Oooooh, a one inch sensor is the next step up I hope.

Then makes one question the P4 as it has fewer arguments for its purchase.


----------



## [email protected] (Jan 26, 2018)

1 inch?! I'd really like to see aps-c, even if it restricted slewing range. Not that I think this likely. I think I need to get something large to mount a real camera. Not everyone is interested in landscape-scale frames in good light. 

If they were to put an aps-c sensor onboard and produced 5 different lenses you could mount, people would wind up paying 2x what they do now when you added up lenses they'd accrue over time. Perhaps, on reflection, this would be more appropriate for a Phantom upgrade, which could easily handle the guts of an SL1 hanging off the bottom. You wouldn't want to stick a 4-pound lens on it, but you wouldn't need to. You'd just need a physical adjustment function to get the camera/lens centered below.

Come to think of it, this would be a pretty fun experiment to try with a remote trigger and my old, abused SL1 + the 40mm pancake.


----------



## andrei1989 (Jan 26, 2018)

[email protected] said:


> 1 inch?! I'd really like to see aps-c, even if it restricted slewing range. Not that I think this likely. I think I need to get something large to mount a real camera. Not everyone is interested in landscape-scale frames in good light.
> 
> If they were to put an aps-c sensor onboard and produced 5 different lenses you could mount, people would wind up paying 2x what they do now when you added up lenses they'd accrue over time. Perhaps, on reflection, this would be more appropriate for a Phantom upgrade, which could easily handle the guts of an SL1 hanging off the bottom. You wouldn't want to stick a 4-pound lens on it, but you wouldn't need to. You'd just need a physical adjustment function to get the camera/lens centered below.
> 
> Come to think of it, this would be a pretty fun experiment to try with a remote trigger and my old, abused SL1 + the 40mm pancake.

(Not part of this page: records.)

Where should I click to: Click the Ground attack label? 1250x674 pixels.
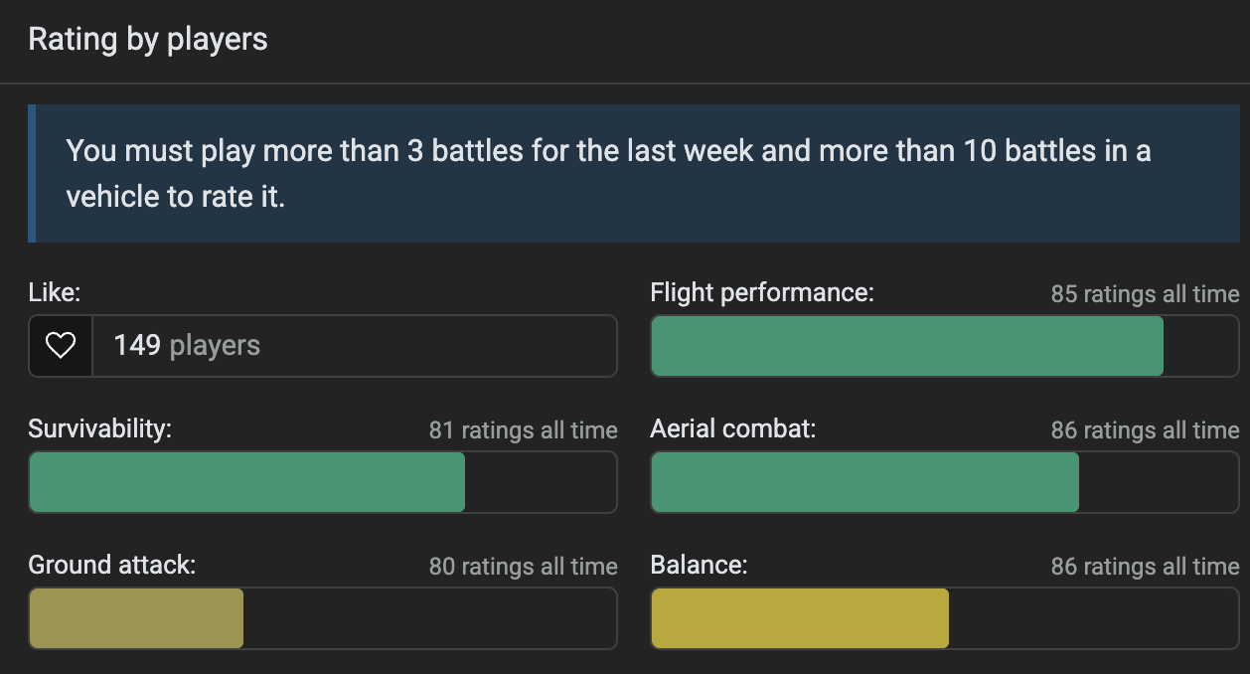(112, 565)
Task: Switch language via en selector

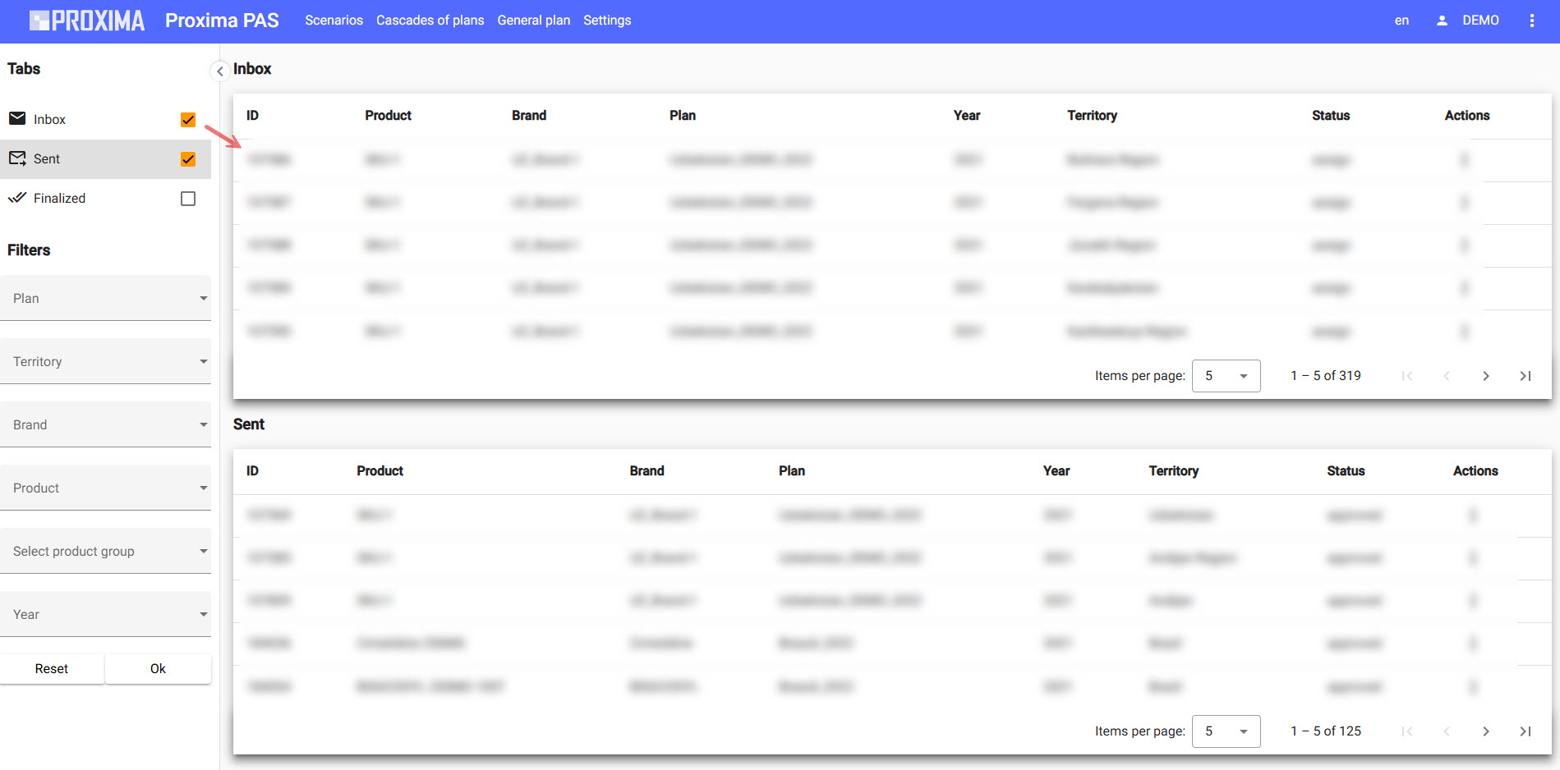Action: 1401,21
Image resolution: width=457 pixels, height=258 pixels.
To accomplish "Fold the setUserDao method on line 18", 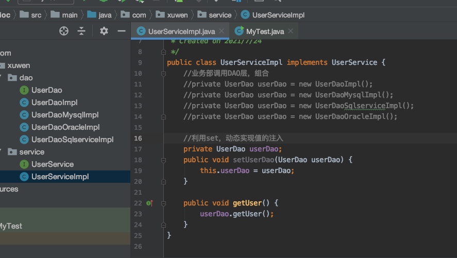I will click(164, 160).
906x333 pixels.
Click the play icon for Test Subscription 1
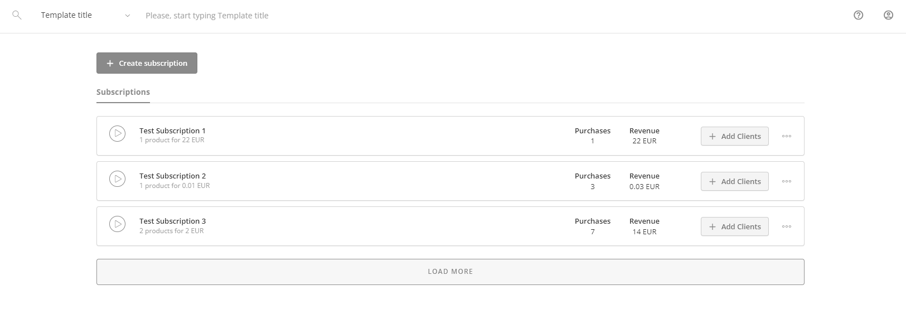coord(117,134)
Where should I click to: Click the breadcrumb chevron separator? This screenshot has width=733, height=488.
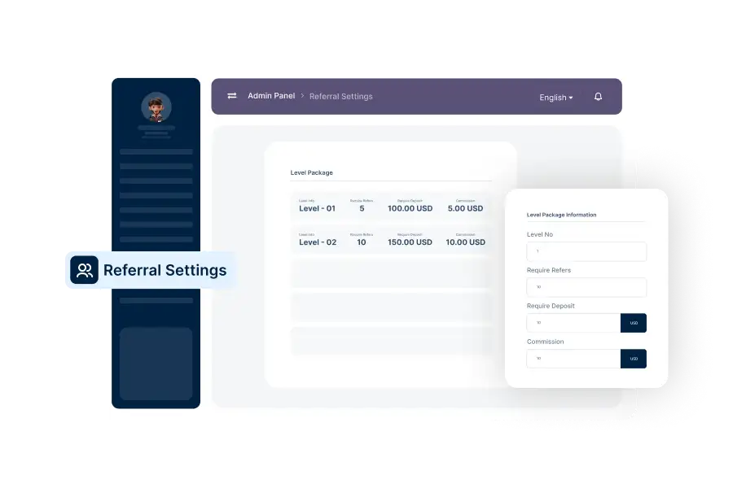302,96
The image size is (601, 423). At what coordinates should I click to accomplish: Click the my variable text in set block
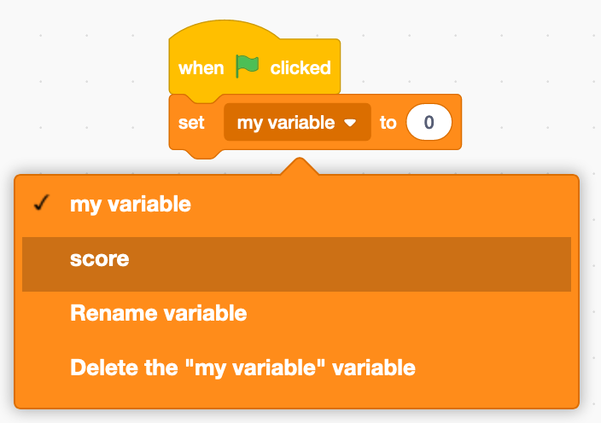point(286,123)
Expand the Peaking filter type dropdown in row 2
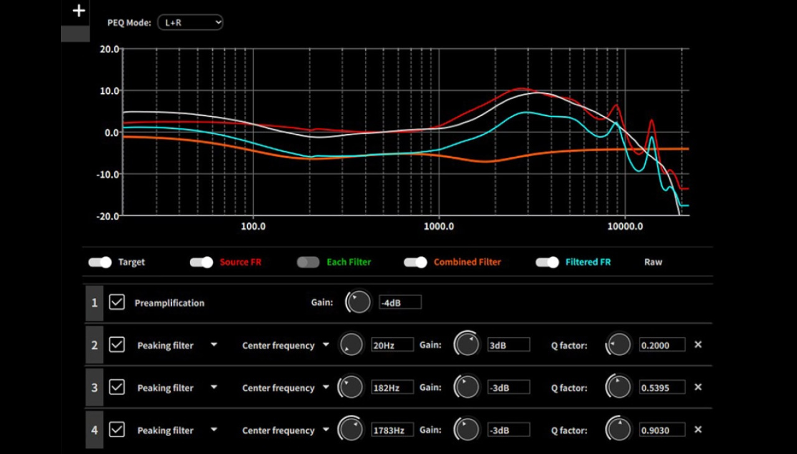The image size is (797, 454). click(214, 345)
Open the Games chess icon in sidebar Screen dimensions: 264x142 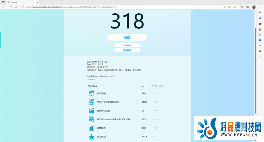click(x=260, y=29)
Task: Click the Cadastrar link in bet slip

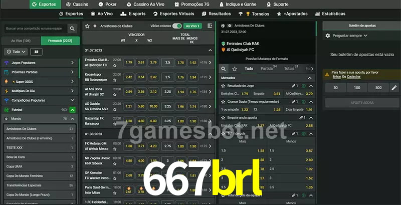Action: (354, 77)
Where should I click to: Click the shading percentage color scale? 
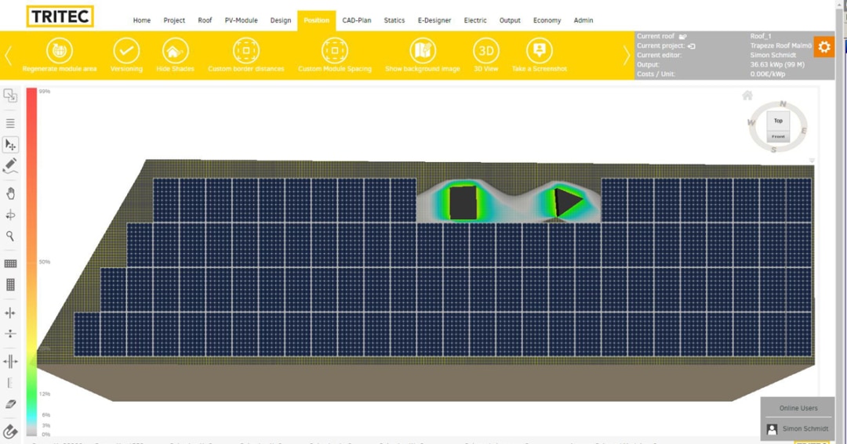pos(31,262)
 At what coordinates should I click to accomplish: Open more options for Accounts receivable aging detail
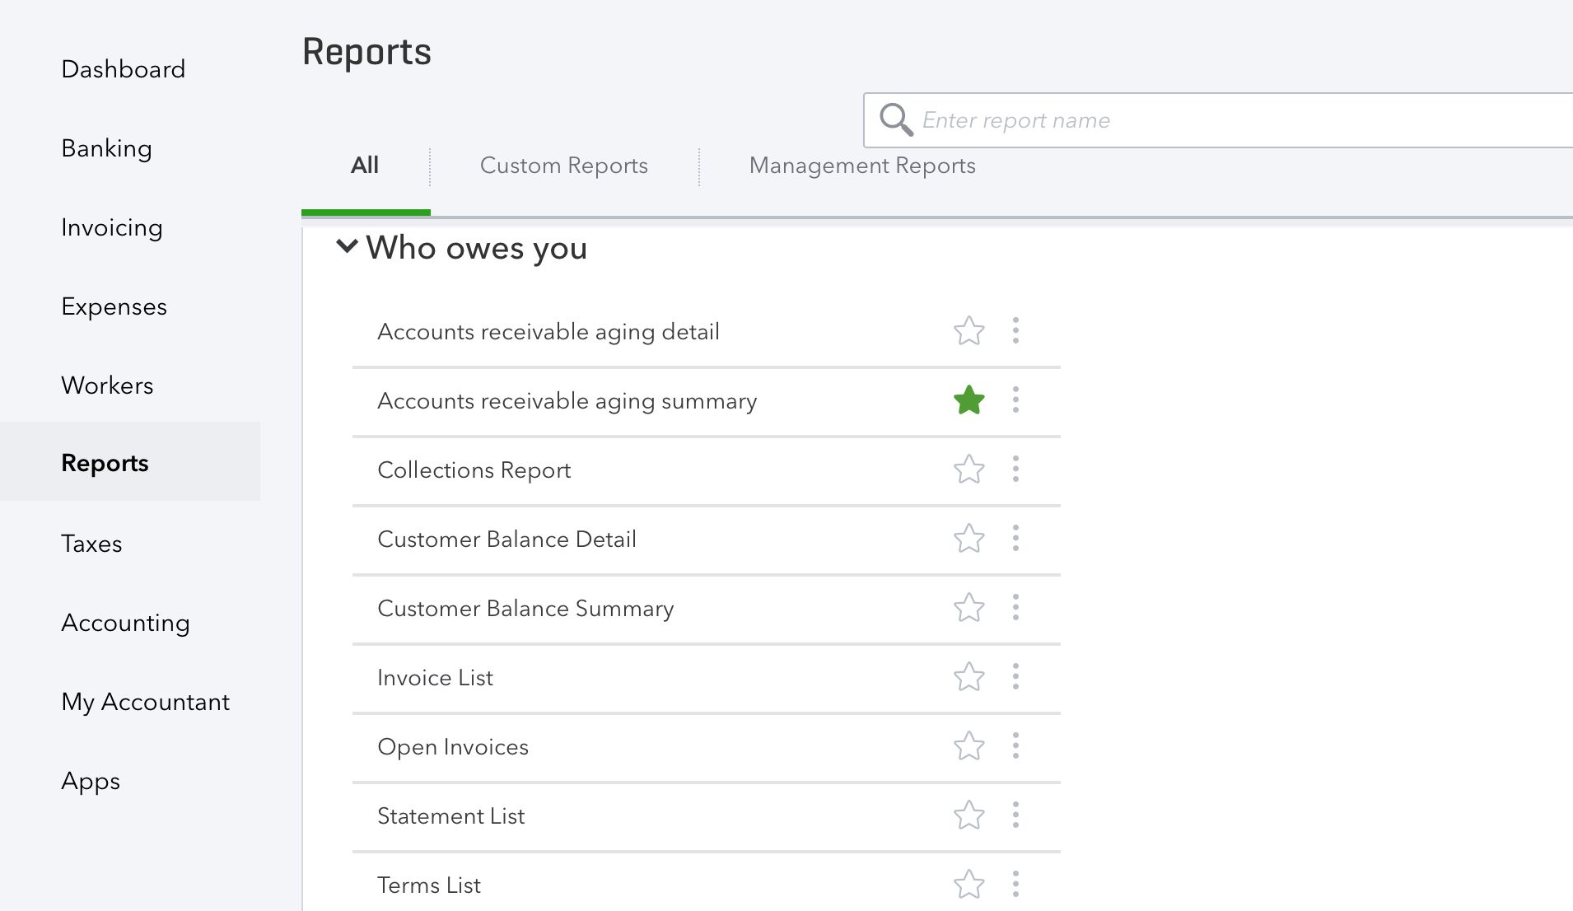(x=1015, y=331)
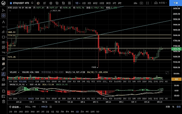Toggle the ETH/USDT favorite star
Viewport: 182px width, 114px height.
(x=11, y=3)
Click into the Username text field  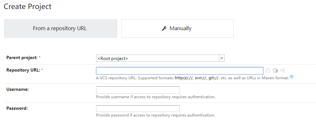138,90
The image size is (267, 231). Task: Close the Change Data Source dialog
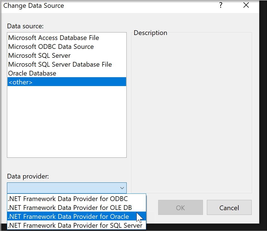pos(246,5)
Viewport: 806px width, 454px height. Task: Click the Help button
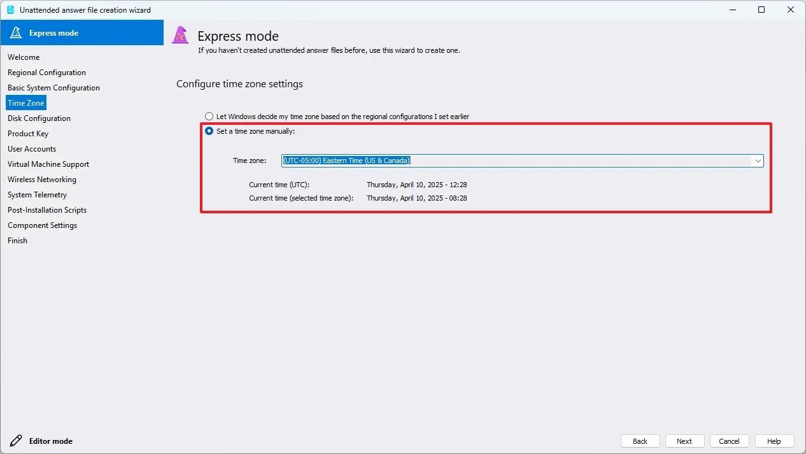point(774,441)
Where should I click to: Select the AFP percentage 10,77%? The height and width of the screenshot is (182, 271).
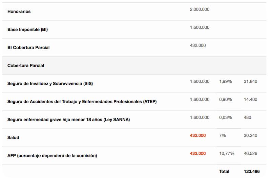pyautogui.click(x=227, y=153)
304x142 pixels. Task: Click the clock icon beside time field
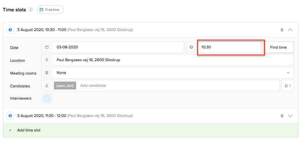[191, 47]
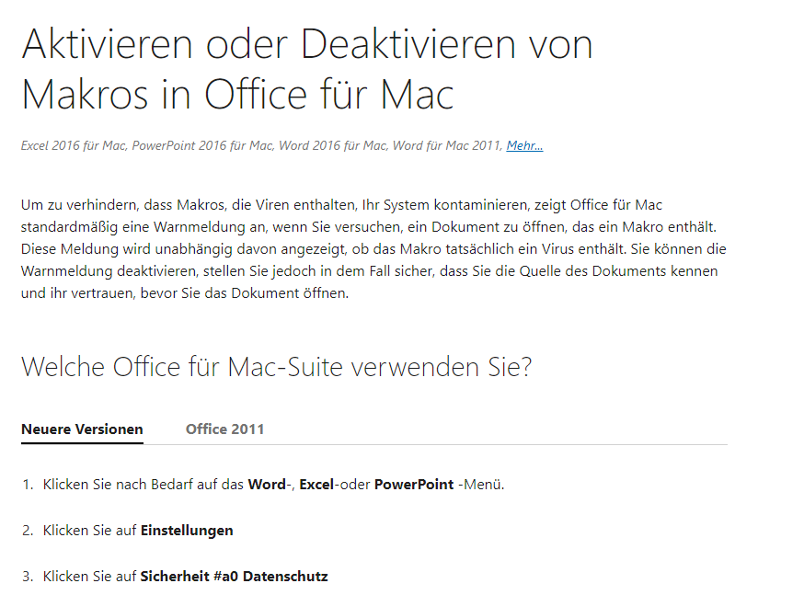Click heading "Welche Office für Mac-Suite verwenden Sie?"

pos(276,367)
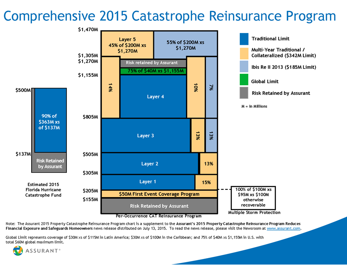Select the Layer 4 block

pyautogui.click(x=154, y=96)
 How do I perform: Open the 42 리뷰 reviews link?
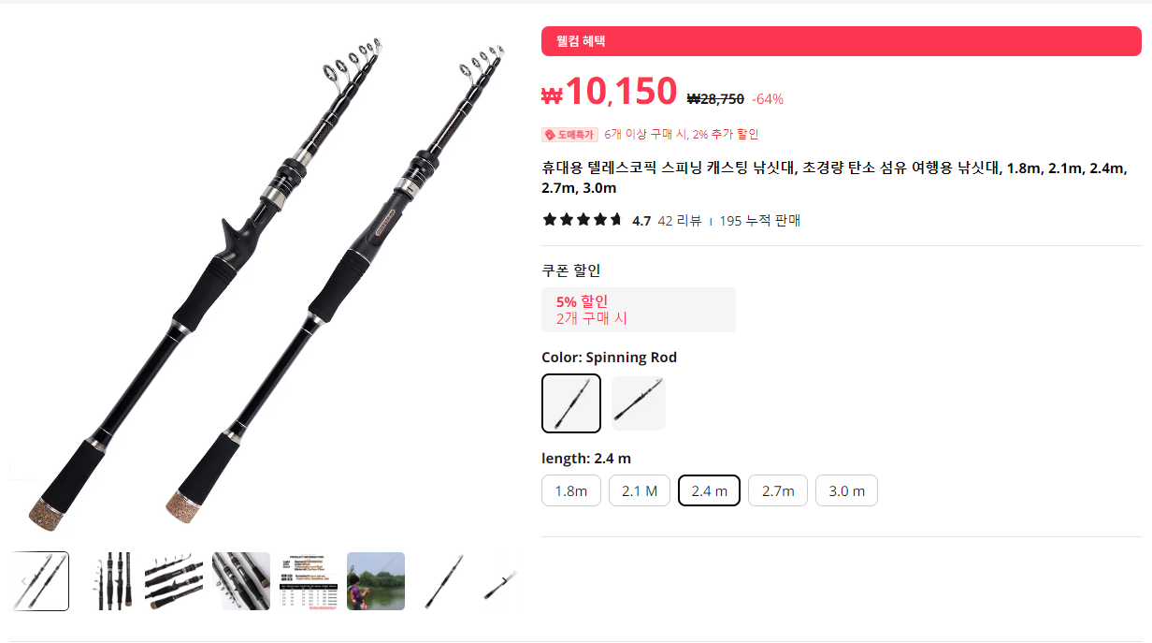pyautogui.click(x=680, y=221)
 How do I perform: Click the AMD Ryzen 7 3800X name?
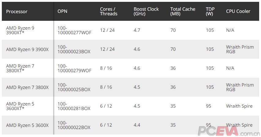point(27,87)
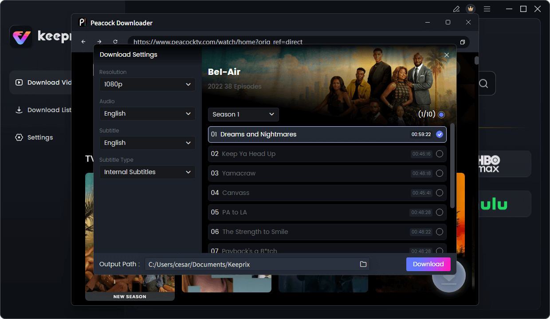Click the back navigation arrow
Image resolution: width=550 pixels, height=319 pixels.
pos(83,41)
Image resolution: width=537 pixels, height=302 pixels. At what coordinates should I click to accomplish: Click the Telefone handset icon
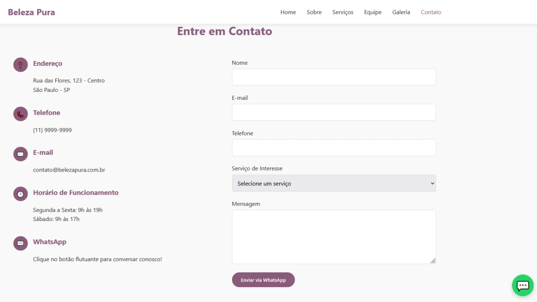coord(20,114)
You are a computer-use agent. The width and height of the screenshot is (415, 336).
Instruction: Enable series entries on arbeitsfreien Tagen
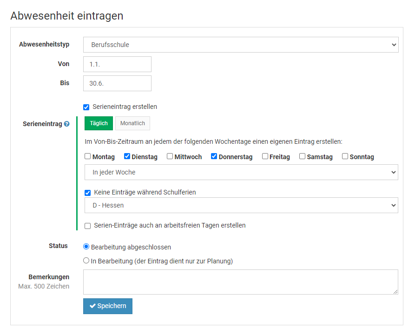[88, 226]
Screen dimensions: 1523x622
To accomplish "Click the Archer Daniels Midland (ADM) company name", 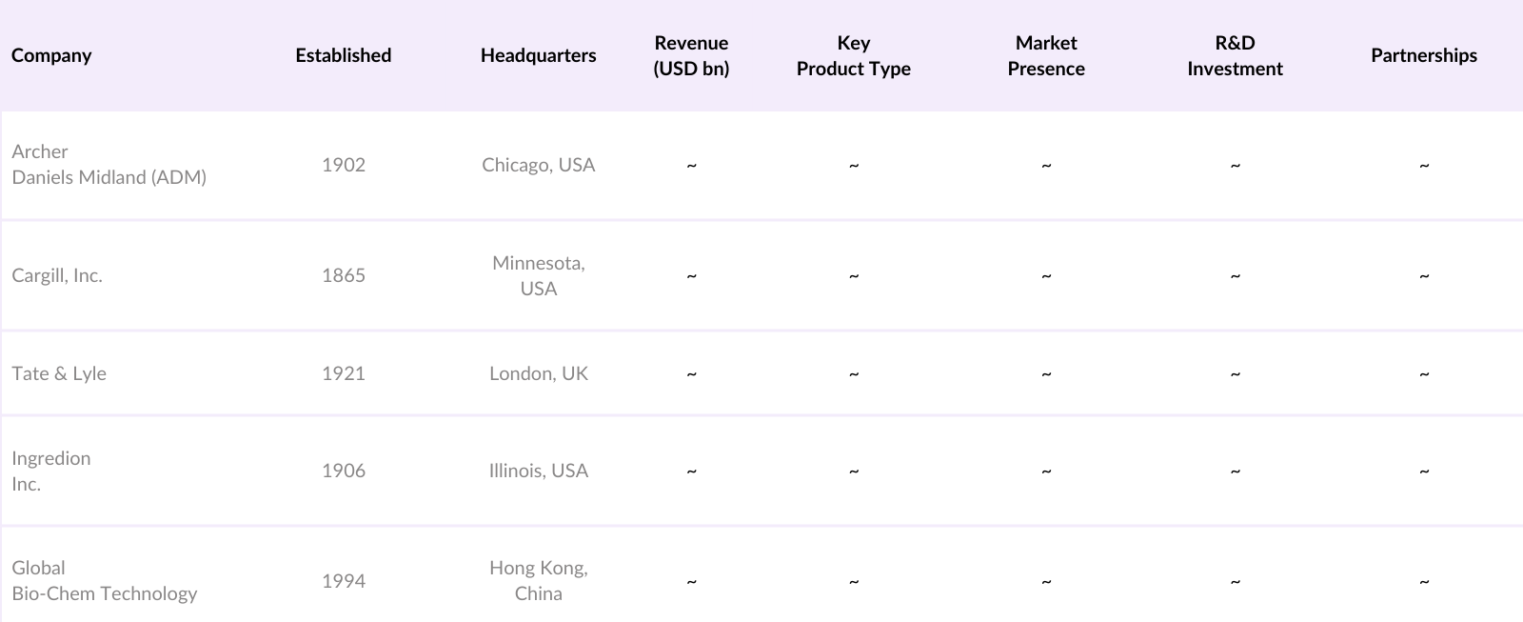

what you're describing exists already: it's called the inspire drone and zenmuse camera and costs about 10x more than a mavic. any slight increase in weight influences other components as well: batteries/motors and ultimately range. what would be good to see is lighter and stronger materials that would increase the range by reducing the weight while keeping the size


----------



## bsbeamer (Jan 26, 2018)

I'm considering the Air, but the restrictions on where I can fly even when only using at low altitude (under 50-75 feet) are insane. I get why the restrictions exist, but not sure I'd even be "allowed" to use it outside of recreational purposes. 

Licensing with the FAA is more hassle than it's worth for a few times per year client request, but at what point do I just need to do it to stay competitive? I'm already behind the curve without really knowing how to fly them at an advanced level. I'd love to offer the option, but it's not monitarily feasible if staying legal.

I see real estate photographers using them all the time in their listing photos. That's commercial use and against the law, especially when flying in restricted zones (which many of those listings are). I'm told by clients X & Y use them, but I know X & Y aren't insured.


----------



## Chaitanya (Jan 27, 2018)

I would like to see GoPro mount on that Mavic air rather than built in camera so I can mount Sony Rx0 on front to get good video and stills.


----------



## crazyrunner33 (Jan 27, 2018)

Chaitanya said:


> I would like to see GoPro mount on that Mavic air rather than built in camera so I can mount Sony Rx0 on front to get good video and stills.



Sorry, but you're going to need a much larger drone to handle the payload of that camera. The Phantom 2 would work, or one of the competitor's drones. I believe DJI stuck with built in cameras because they've improved so much, and so they can fine tune the flight dynamics and camera controls without having to worry about changes in weight or size.


----------



## Chaitanya (Jan 27, 2018)

crazyrunner33 said:


> Chaitanya said:
> 
> 
> > I would like to see GoPro mount on that Mavic air rather than built in camera so I can mount Sony Rx0 on front to get good video and stills.
> ...


Sony Rx0 hardly weighs 100 gms(plus battery). Problem with larger drones is that I will have to get air defence clearance which is going to be a real pain in rear side. Which is why I am interested in smaller drones for occasional video work tracking Indian wolves and other animals found here.


----------



## mycanonphotos (Jan 29, 2018)

8) This is what I have been waiting for. The Mavic Pro is great drone. A Bigger Sensor is what I have been waiting for, so the II should fit the bill for what I want in an updated Mavic


----------



## mycanonphotos (Jan 29, 2018)

You're a funny man Sulley...



Chaitanya said:


> I would like to see GoPro mount on that Mavic air rather than built in camera so I can mount Sony Rx0 on front to get good video and stills.


----------



## MrToes (Jan 31, 2018)

I'm looking forward to the new Phantom 5. Hoping it will have a crop sensor, that can resolve better detail and dynamic range than the current 1" sensor. Also a slight increase in actual range would be a plus for some of the denser area's we film in.


----------